Bu resmen bir yağma! El koydukları 2.5 dönümlük araziye 57 bin TL değer biçtiler
Halktv sayfasından alınan bilgilere göre, SonTurkHaber.com açıklama yapıyor.
Antalya'nın Kumluca ilçesine bağlı Çaltı Mahallesi'nde, Güneş Enerjisi Santrali (GES) projesi kapsamında acele kamulaştırma yoluyla arazilerine el konulan köylüler, Cumhurbaşkanlığı kararıyla yapılan uygulamayı yargıya taşıdı. Alakır Nehri üzerinde inşa edilen Dereköy Hidroelektrik Santrali'nde enerji üretecek yeterlilikte su bulunmayınca, bu tesise entegre olarak üretim yapacak bir Güneş Enerjisi Santrali projesi yapılması gündeme geldi. Bu kapsamda, Ekim 2021'de "Çevresel Etki Değerlendirmesi (ÇED) Gerekli Değildir" kararı verilirken, 17 Temmuz 2025 tarihinde Cumhurbaşkanlığı kararı ile toplam dokuz parselden oluşan kırk bin iki yüz metrekareyi aşan arazi için acele kamulaştırma kararı alındı. Köylüler, kararın iptali için Danıştay'da dava açtı.

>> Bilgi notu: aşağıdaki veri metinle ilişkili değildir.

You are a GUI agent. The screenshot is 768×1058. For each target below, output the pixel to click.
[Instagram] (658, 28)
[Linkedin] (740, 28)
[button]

Gazeteci Yusuf Yavuz'un aktardığı bilgilere göre, Kumluca Alakır Vadisi'ndeki Dereköy Hidroelektrik Santrali'ne entegre olarak yapılması planlanan GES projesi, Reis Enerji şirketi tarafından projelendirildi. Dereköy Hidroelektrik Santrali, İstanbul merkezli İrem İnşaat şirketine satılmıştı. 2021 yılında Reis Enerji'nin aldığı ÇED kararı doğrultusunda uygulanmak istenen GES projesi için, Çaltı Mahallesi'nde dokuz ayrı parsel, toplam kırk bin iki yüz metrekare büyüklüğünde arazi için acele kamulaştırma kararı alındı.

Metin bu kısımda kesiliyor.